Albany Times Union

Capt. Kirk reaches final frontier

Shatner, 90, sets record for oldest person in space

- By Marcia Dunn and Rick Taber

Hollywood’s Captain Kirk, 90-year-old William Shatner, blasted into space Wednesday in a convergenc­e of science fiction and science reality, reaching the final frontier aboard a ship built by Jeff Bezos’ Blue Origin company.

The “Star Trek” actor and three fellow passengers hurtled to an altitude of 66.5 miles over the West Texas desert in the fully automated capsule, then safely parachuted back to Earth. The flight lasted just over 10 minutes.

“What you have given me is the most profound experience,” an exhilarate­d Shatner told Bezos after climbing out the hatch, the words spilling from him in a soliloquy almost as long as the flight. “I hope I never recover from this. I hope that I can maintain what I feel now. I don’t want to lose it.”

He said that going from the blue sky to the utter blackness of space was a moving experience.

Shatner became the oldest person in space, eclipsing the previous record by eight years. The flight included about three minutes of weightless­ness and a view of the curvature of the Earth.

The flight brought priceless star power to Bezos’ space-tourism business, given its built-in appeal to baby boomers, celebrity watchers and space enthusiast­s. Shatner starred in TV’S original “Star Trek” from 1966 to 1969, when the U.S. was

racing for the moon, and went on to appear in a string of “Star Trek” movies.
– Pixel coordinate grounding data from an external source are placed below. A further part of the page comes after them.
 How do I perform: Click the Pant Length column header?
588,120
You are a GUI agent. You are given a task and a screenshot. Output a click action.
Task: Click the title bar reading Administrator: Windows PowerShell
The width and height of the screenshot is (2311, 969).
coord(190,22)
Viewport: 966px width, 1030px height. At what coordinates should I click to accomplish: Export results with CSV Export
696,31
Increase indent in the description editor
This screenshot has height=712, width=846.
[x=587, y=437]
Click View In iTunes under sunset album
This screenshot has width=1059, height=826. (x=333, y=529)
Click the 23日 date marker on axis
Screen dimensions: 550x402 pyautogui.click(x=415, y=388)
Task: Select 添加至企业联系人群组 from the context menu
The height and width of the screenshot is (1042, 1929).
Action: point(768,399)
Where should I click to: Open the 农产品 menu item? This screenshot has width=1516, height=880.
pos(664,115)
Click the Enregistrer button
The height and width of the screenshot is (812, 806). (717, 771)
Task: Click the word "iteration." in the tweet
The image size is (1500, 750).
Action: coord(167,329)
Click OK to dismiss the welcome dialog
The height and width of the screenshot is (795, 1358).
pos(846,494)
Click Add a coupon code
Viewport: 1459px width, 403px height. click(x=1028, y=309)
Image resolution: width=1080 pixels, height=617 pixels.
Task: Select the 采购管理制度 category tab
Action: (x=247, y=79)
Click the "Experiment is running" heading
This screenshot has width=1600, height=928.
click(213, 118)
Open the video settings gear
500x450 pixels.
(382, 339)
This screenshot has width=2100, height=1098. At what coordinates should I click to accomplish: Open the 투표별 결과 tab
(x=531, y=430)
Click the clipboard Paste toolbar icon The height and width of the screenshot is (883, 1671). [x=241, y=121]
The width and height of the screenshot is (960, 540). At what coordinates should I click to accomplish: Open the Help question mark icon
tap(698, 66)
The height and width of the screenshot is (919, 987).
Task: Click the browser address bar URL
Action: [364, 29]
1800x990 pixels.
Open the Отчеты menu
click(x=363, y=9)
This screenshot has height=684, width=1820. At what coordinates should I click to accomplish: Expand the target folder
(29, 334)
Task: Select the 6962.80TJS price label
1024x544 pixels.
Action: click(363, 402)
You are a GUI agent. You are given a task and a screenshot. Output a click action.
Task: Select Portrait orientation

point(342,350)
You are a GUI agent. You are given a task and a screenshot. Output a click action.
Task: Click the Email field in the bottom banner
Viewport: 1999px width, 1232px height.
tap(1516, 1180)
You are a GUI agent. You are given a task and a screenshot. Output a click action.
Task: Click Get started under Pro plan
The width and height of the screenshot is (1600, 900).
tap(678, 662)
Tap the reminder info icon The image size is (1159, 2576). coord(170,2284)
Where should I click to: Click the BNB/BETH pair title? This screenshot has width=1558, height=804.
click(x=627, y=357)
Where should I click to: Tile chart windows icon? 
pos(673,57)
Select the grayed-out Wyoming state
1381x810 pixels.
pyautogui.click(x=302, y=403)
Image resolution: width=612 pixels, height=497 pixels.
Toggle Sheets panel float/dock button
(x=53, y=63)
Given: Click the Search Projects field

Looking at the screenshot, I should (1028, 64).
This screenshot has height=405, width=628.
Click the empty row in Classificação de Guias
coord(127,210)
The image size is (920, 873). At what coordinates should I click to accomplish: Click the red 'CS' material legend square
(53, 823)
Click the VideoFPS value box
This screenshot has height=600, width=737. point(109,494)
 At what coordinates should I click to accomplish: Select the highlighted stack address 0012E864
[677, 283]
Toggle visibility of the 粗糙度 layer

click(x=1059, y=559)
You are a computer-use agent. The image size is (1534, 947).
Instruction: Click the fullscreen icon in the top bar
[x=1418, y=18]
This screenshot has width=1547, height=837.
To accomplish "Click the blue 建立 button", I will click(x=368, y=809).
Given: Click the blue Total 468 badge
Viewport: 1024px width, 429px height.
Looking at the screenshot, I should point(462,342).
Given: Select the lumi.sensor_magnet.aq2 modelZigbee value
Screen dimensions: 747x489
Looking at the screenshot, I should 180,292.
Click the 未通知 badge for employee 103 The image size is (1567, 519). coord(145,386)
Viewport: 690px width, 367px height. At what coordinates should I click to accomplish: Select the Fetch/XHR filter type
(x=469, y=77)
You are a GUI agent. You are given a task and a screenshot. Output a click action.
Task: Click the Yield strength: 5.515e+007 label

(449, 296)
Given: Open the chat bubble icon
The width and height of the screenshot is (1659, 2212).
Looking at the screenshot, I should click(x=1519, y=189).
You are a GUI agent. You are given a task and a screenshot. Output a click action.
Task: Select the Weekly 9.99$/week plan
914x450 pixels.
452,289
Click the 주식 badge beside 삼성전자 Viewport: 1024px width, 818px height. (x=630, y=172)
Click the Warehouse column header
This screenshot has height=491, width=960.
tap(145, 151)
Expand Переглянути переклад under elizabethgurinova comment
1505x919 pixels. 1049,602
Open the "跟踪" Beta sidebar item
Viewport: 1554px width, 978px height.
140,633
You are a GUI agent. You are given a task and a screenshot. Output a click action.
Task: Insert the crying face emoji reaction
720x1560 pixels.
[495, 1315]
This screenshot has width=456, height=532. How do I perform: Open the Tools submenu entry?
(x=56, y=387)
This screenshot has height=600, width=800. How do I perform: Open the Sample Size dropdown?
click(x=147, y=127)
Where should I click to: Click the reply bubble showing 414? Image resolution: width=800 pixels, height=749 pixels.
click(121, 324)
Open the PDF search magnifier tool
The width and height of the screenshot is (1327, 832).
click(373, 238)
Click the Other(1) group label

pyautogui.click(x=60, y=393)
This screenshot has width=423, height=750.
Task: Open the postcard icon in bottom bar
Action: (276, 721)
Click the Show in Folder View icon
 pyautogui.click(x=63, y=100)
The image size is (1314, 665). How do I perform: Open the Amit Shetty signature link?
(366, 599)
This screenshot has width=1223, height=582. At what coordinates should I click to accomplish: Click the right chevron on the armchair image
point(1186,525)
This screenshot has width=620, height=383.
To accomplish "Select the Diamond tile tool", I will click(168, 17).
Bezos is a huge “Star Trek” fan and Shatner rode free as his invited guest.

Bezos himself drove the four crew members to the launch pad, accompanie­d them to the platform high above the ground and cranked the hatch shut after they climbed aboard the 60-foot rocket. He was there to greet them when the capsule floated back to Earth under its brilliant blue-and-red parachutes.

The actor said he was struck by the vulnerabil­ity of Earth and the relative sliver of its atmosphere.

“Everybody in the world needs to do this. Everybody in the world needs to see,” he said. “To see the blue color whip by, and now you’re staring into blackness, that’s the thing. The covering of blue, this sheath, this blanket, this comforter of blue that we have around, we say, ‘Oh, that’s blue sky.’ And then suddenly you shoot through it all, and you’re looking into blackness, into black ugliness.”

Shatner said the return to Earth was more jolting than his training led him to expect and made him wonder whether he was going to make it back alive.

Shatner strapped in alongside Audrey Powers, a Blue Origin vice president and former space station flight controller for NASA, and two paying customers: Chris Boshuizen, a former NASA engineer, and Glen de Vries of a 3D software company.

Blue Origin said it plans one more passenger flight this year and several more in 2022.

The flight brought to 597 the number of humans who have flown in space.